Received:2017-05-18 Online:2017-12-20 Published:2017-12-20

摘要/Abstract

摘要： 为开发碳纤维/木基复合材,设计了全桉木、全杨木、杨桉交错、桉杨交错四种结构用桉杨复合胶合板,采用碳纤维(CF)进行表面增强,研究增强前后桉杨复合胶合板的物理力学性能以及保温性能,探讨老化前后四种结构之间的性能变化。结果表明:经碳纤维表面增强后,桉杨交错结构吸水厚度膨胀率为2.6%,下降幅度为44.7%,吸水率下降幅度为46.5%;四种结构浸渍剥离性能均满足标准,最好为桉杨交错结构;桉杨交错结构老化前纵向静曲强度为98.5 MPa,提高率为107.4%,纵向弹性模量为15810 MPa,提高率为129.8%,老化后杨桉交错结构纵向弹性模量为10150 MPa,提高率为176.3%,且杨桉交错结构胶合强度可达1.74 MPa,但对于横向静曲强度、弹性模量和胶合强度提高均较小。综合而言,碳纤维增强后物理力学性能较好的结构为杨桉交错和桉杨交错,总体反映了桉杨复合胶合板结构上纵横强度比差异较大,在实际应用中根据需求调整纵横强度设计比例;经碳纤维表面增强后桉杨复合胶合板导热系数均值为0.44 W/(m·℃),导热系数值接近保温材料,碳纤维表面增强后对其保温性能影响不明显。

关键词: 碳纤维, 桉杨复合板, 集装箱

Abstract: In order to develop carbon fiber reinforced wood-based composites, four kinds of structure with eucalyptus-poplar composite panel were designed with eucalyptus/eucalyptus, poplar/poplar, crossed poplar/eucalyptus and eucalyptus/poplar, and the carbon fiber (CF) was covered on the surface of composite panel to enhance its properties.
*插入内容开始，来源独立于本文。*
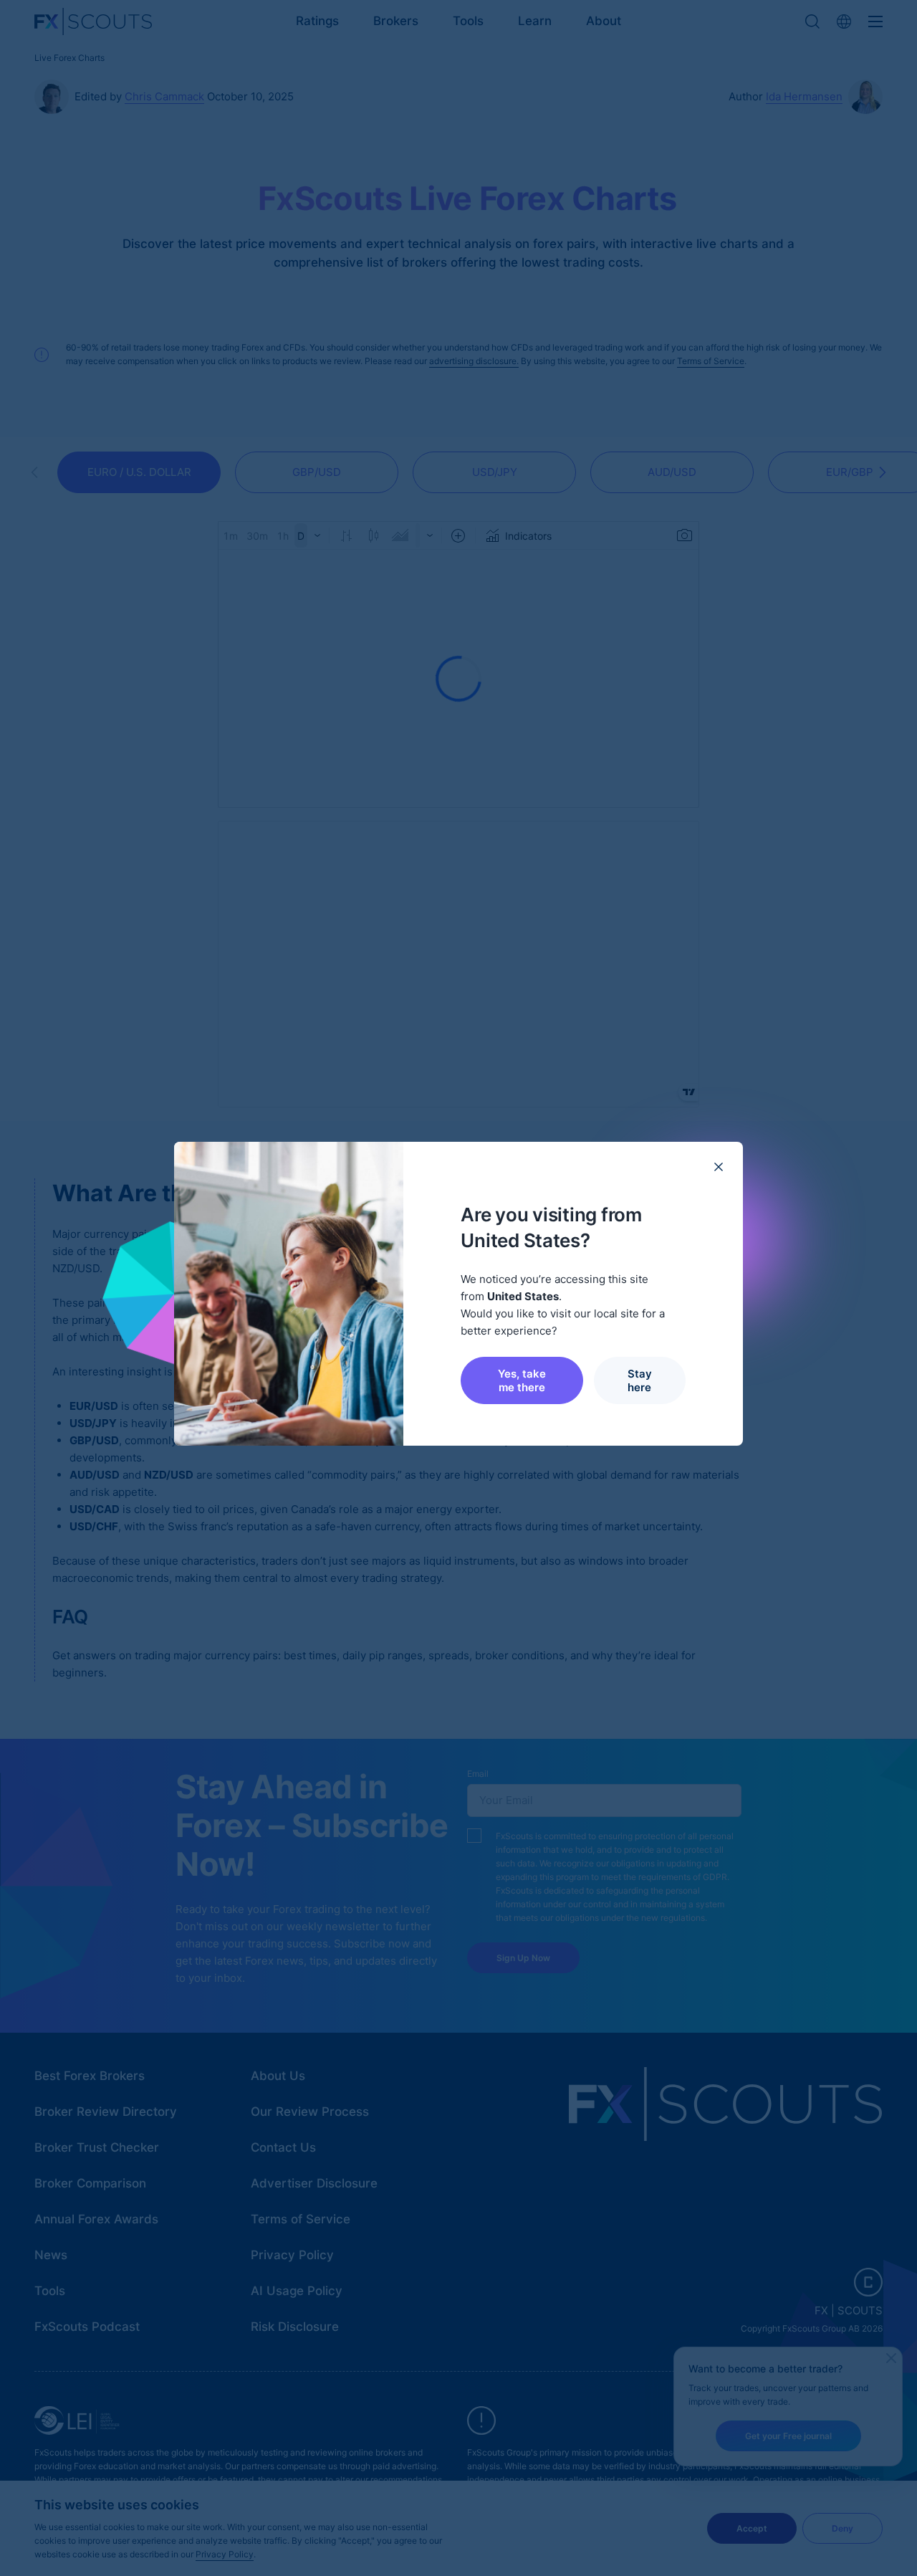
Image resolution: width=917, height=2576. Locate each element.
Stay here (640, 1380)
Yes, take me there (522, 1380)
The physical mechanical properties and thermal insulation properties of CF reinforced eucalyptus-poplar composite panel were analyzed and the performance changes were discussed before and after aging. After the carbon fiber surface enhancement, the physical and mechanical properties of the four kinds of eucalyptus-poplar composite panel have been greatly improved. Among them, the expansion rate of water absorption of eucalyptus/poplar was 2.6%, for which the decrease rate was 44.7%, and the water absorption rate decreased by 46.5%. The delamination properties of the four structures all meet the standard, and the best was poplar/eucalyptus. The longitudinal modulus of rupture of eucalyptus/poplar was 98.5 MPa before aging, and the improvement rate was 107.4%. The longitudinal modulus of elasticity of eucalyptus/poplar was 15810 MPa before aging, for which the improvement rate was 129.8%. The longitudinal modulus of elasticity of the aged poplar/eucalyptus was 10150 MPa, for which the increased rate was 176.3%, and the bonding strength of poplar/eucalyptus was up to 1.74 MPa. Whereas, the transverse modulus of rupture, modulus of elasticity and bonding strength of the composites were smaller than those of the control group. Overall, the structure of poplar/eucalyptus and eucalyptus/poplar by the carbon fiber enhanced surface had better physical and mechanical properties, and the ratio of longitudinal and transverse strength of the eucalyptus-poplar composite panel was quite different. In the practical application, the aspect ratio of longitudinal and transverse strength need to be adjusted according to the demand. After the surface enhancement of the carbon fiber, the average thermal conductivity of eucalyptus-poplar composite panel was 0.44 W/(m·℃). As indicated, and the thermal conductivity was close to the insulation, and the effect of carbon fiber on the thermal insulation properties of eucalyptus-poplar composite panel was not significant.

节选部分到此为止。